#### [Document text]
⁂

💾 Archived View for tilde.town › ~dzwdz › b › 2022-12-10-search-engines.gmi captured on 2023-07-10 at 13:41:29. Gemini links have been rewritten to link to archived content
⬅️ Previous capture (2023-01-29)
-=-=-=-=-=-=-
I think most people would agree that the quality of search engine results is worsening. Half of them is either SEO spam or trying to sell you something. With AI written articles apparently being a thing now, the situation won't be getting any better.
When I mention this to people, they usually mention something like Searx, where you have a service aggregating results from multiple sites - Wikipedia, Stack Overflow, etc.
This way you don't get as many results from random sites - which avoids the spam ones... at the cost of also avoiding the well written personal sites. It throws the baby out with the bathwater.
I think a better approach would be to create a custom crawler, seeded from people's bookmarks with a depth limit. You'd convince a bunch of people to convert their bookmarks to a html page you could point the crawler at, build a bookmarking service together with the search engine, or whatever.

⁂

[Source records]
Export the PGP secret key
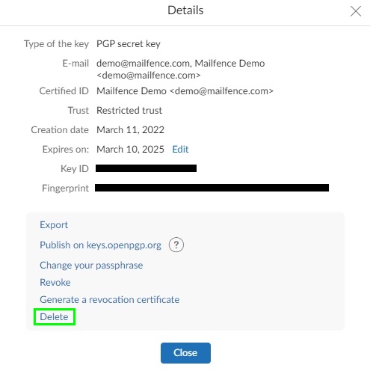The image size is (370, 377). 54,225
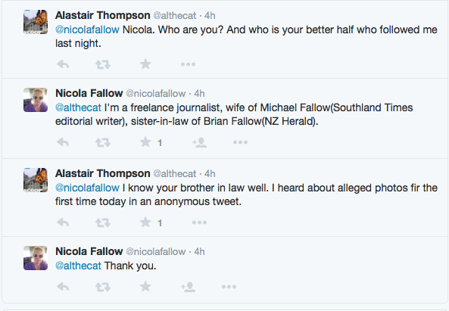The height and width of the screenshot is (311, 449).
Task: Open more options on freelance journalist tweet
Action: click(240, 142)
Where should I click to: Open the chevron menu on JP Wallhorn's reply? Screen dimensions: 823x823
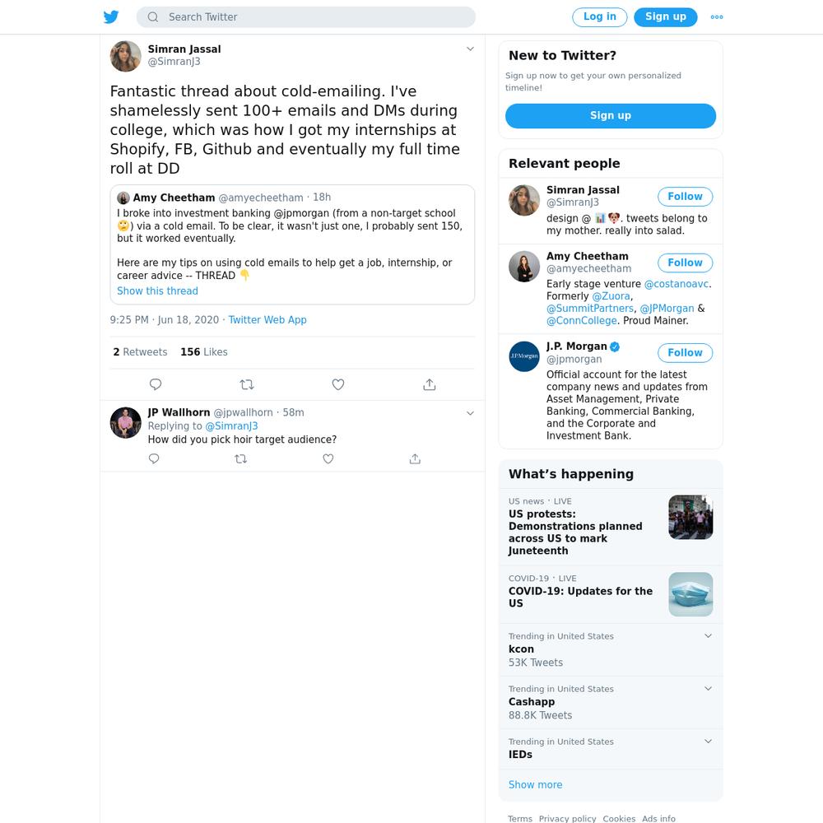coord(470,413)
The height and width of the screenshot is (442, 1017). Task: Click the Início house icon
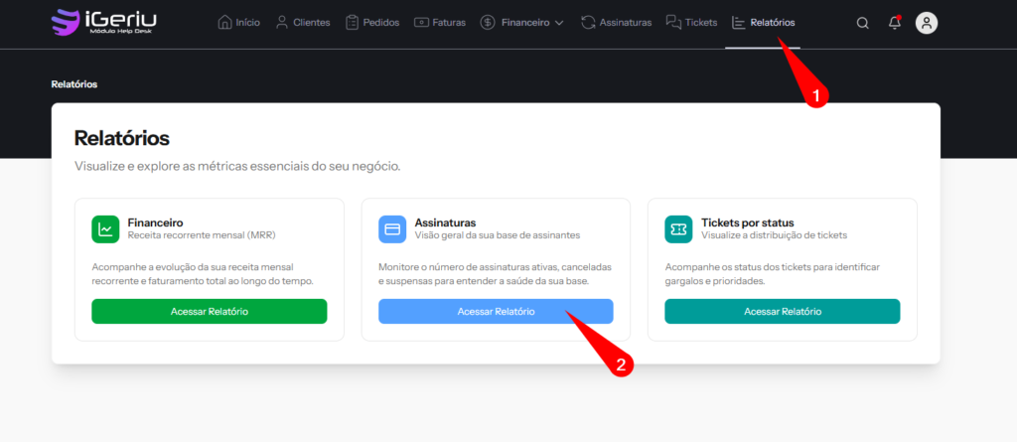pyautogui.click(x=225, y=22)
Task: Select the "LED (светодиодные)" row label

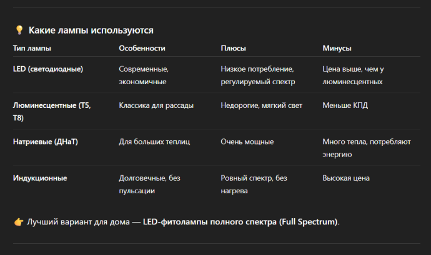Action: 48,69
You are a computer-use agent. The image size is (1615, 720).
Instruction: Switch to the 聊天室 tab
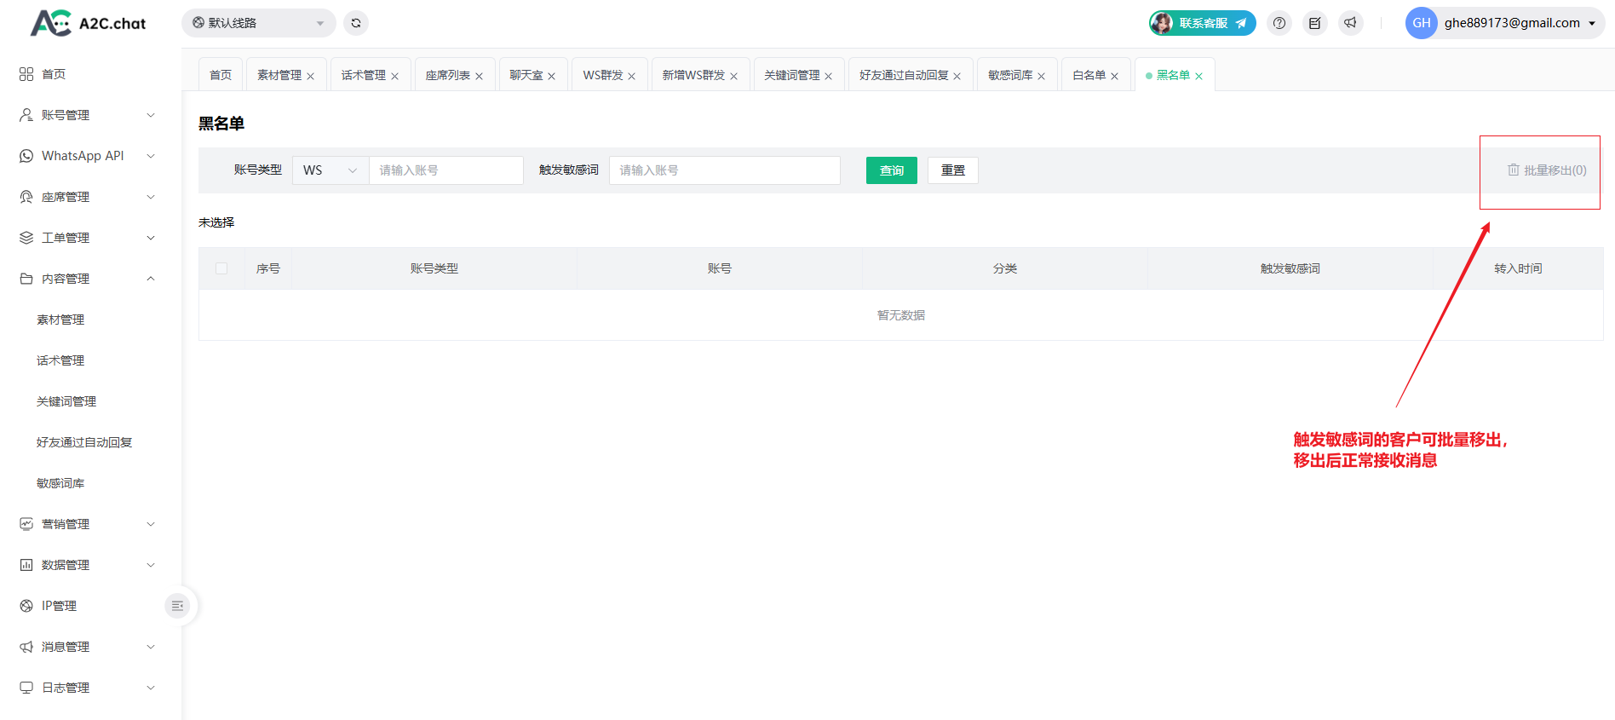(x=526, y=76)
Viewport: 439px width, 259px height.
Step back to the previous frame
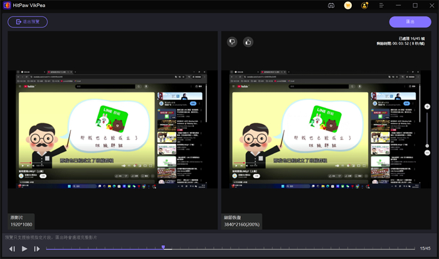click(x=12, y=249)
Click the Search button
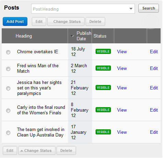Viewport: 163px width, 158px height. pyautogui.click(x=149, y=8)
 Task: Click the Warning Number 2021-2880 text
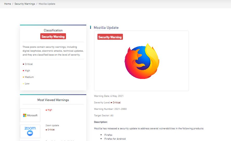point(110,109)
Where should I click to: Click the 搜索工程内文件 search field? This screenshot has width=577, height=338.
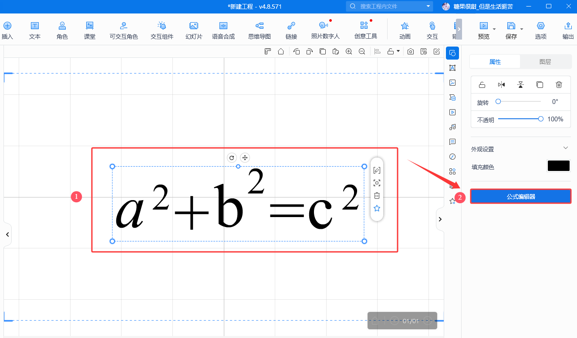click(x=390, y=6)

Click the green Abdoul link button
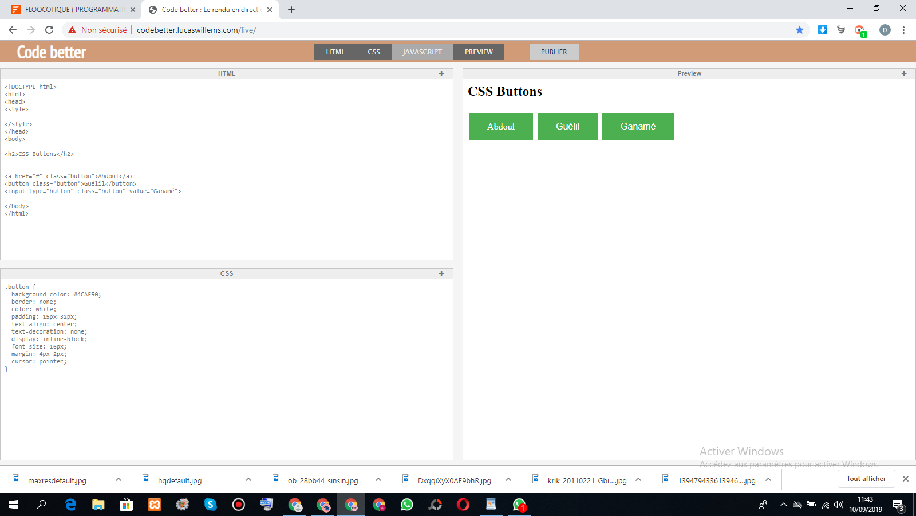pyautogui.click(x=500, y=127)
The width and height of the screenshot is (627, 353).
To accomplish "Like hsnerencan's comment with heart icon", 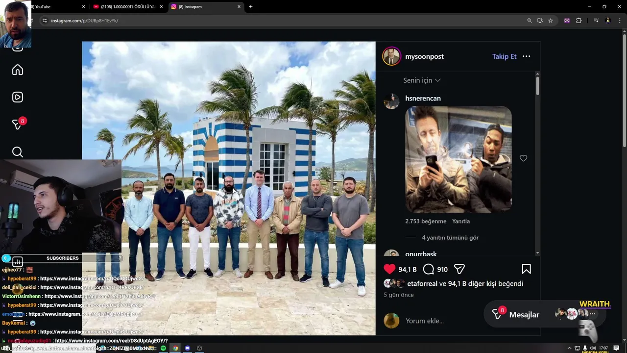I will pyautogui.click(x=523, y=158).
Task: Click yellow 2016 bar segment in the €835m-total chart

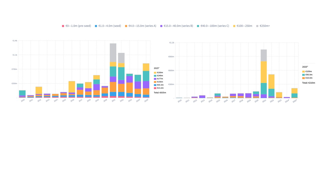Action: (x=72, y=87)
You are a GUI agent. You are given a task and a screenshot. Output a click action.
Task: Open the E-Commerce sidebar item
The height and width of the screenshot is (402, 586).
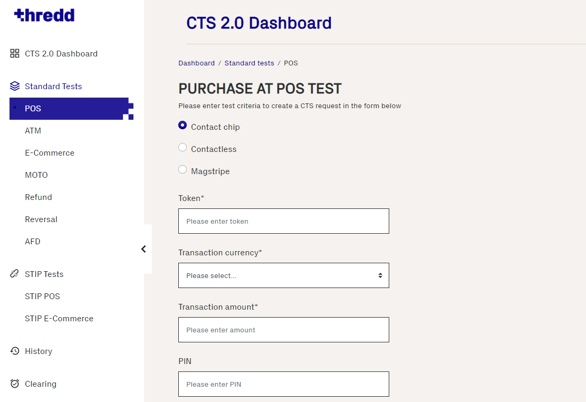pos(50,152)
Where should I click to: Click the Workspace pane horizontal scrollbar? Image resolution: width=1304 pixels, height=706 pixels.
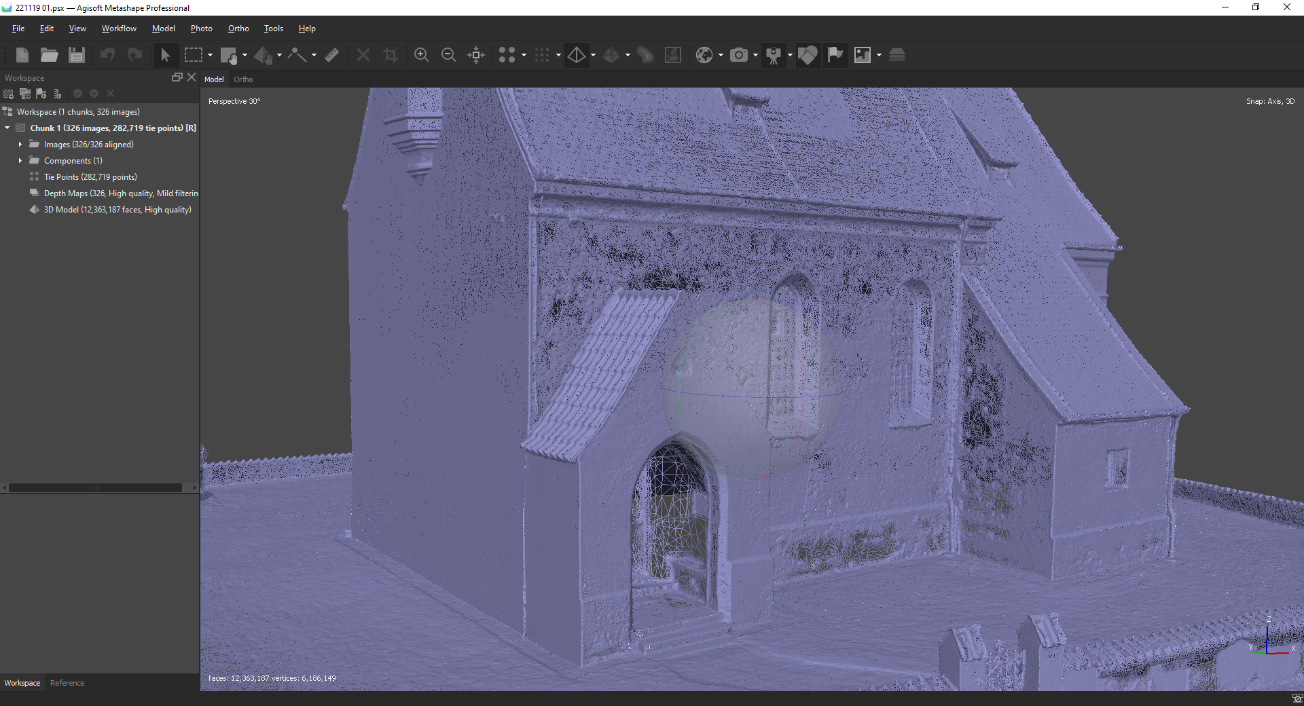95,487

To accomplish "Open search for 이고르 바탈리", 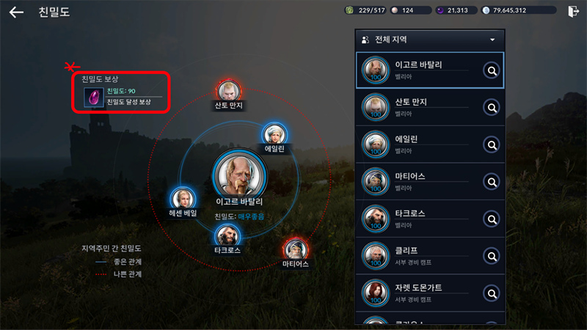I will point(492,70).
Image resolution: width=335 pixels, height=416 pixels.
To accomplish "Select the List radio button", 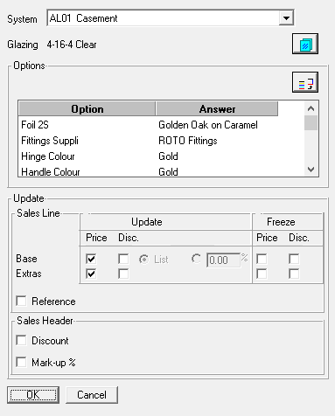I will click(x=144, y=259).
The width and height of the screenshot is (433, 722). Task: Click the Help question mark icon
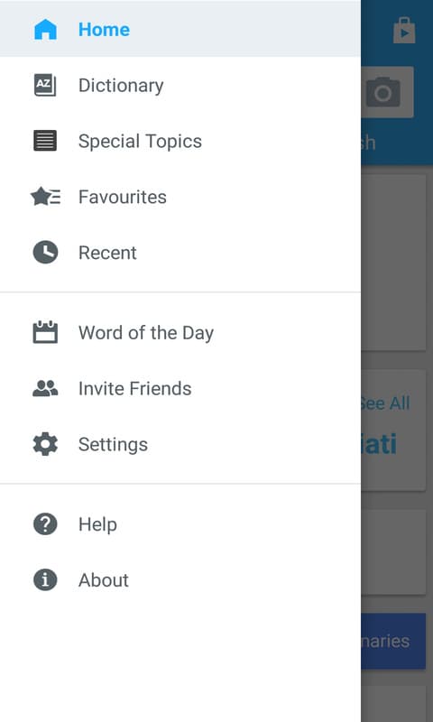coord(45,524)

⁂

#### [Work request 1]
Rewrite the paragraph of the search engine post beginning "I think a better approach would be" as a brief bulleted list, keeping its main facts.
#### [Work request 2]
According to the search engine post, what is the cost of avoiding results from random sites?
#### [Work request 3]
Pick up the search engine post where it stops and continue it.

#### [Expected answer 1]
- The better approach would be a custom crawler seeded from people's bookmarks, with a depth limit.
- To get the bookmarks, many people could convert theirs to an HTML page for the crawler to use.
- Alternatively, a bookmarking service could be built together with the search engine.

#### [Expected answer 2]
Well-written personal sites are avoided as well.

#### [Expected answer 3]
The point is - people don't tend to bookmark garbage. If you don't start accepting bookmarks from arbitrary people (why would you?), it will be hard for SEO spammers to make their way in. Did some spam results creep in anyways? The depth of the crawler would be small enough that you could see how they got in there, and do something about it.
This might not be that crazy of an idea. There are already plenty of open source full text search engines out there, and bandwidth isn't that expensive. However, I don't have the experience or resources to implement this. I'm just throwing this idea out there to see what people think. Hopefully it will interest someone.